Stando comunque a Filmitalia, la protagonista, Nina, è una giovane donna che si trasferisce con la figlia in un paesino della bassa Lombardia, dove ha trovato impiego in una prestigiosa clinica privata in cui lavorano molte altre ragazze, italiane e straniere. Una piccola comunità femminile unita da un segreto. A chi chiede alla giovane attrice quanto sia importante dare vita oggi a personaggi come Lucia Annibali spiega: «noi donne dobbiamo prenderci una responsabilità importante, come madri di uomini, sorelle di uomini, amiche o colleghe di uomini nell’accompagnarli in un percorso per portarli a non vedere più la nostra emancipazione associata alla rabbia. Ormai non ci sono più solo grandi donne dietro ai grandi uomini ma grandi donne capaci di costruirsi da sole una strada». 
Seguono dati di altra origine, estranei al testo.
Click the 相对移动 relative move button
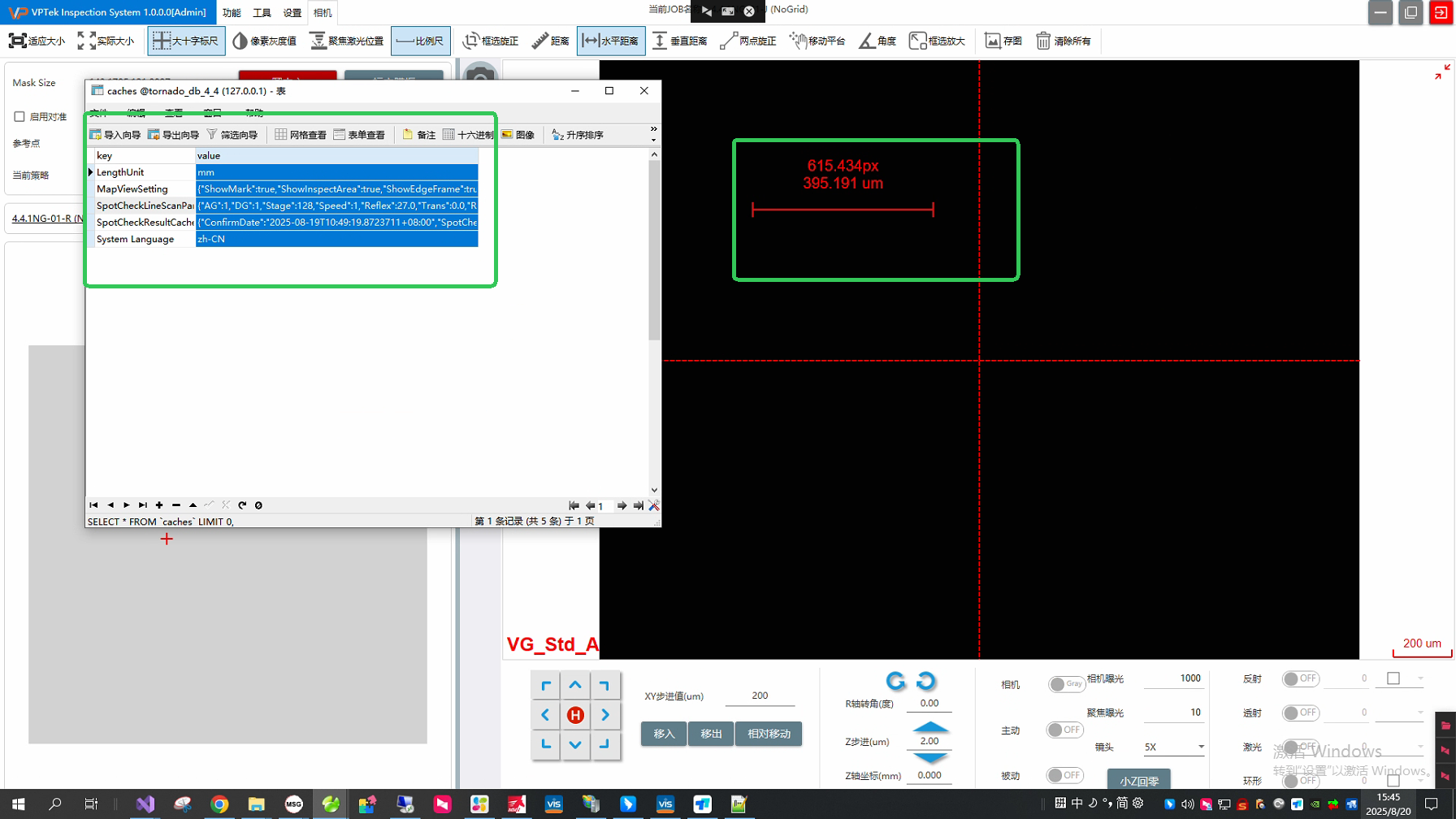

E lei come interprete, ama portare in scena donne italiane diventati esempi, «come Lucia, che ha reagito a quel tipo di violenza con una forza, una volontà e anche un’autoironia che forse neanche sapeva di avere» aggiunge. Un modo per lei «anche di esprimere un forte patriottismo che sento da sempre. Quando ho vissuto per otto mesi a Parigi non vedevo l’ora di tornare».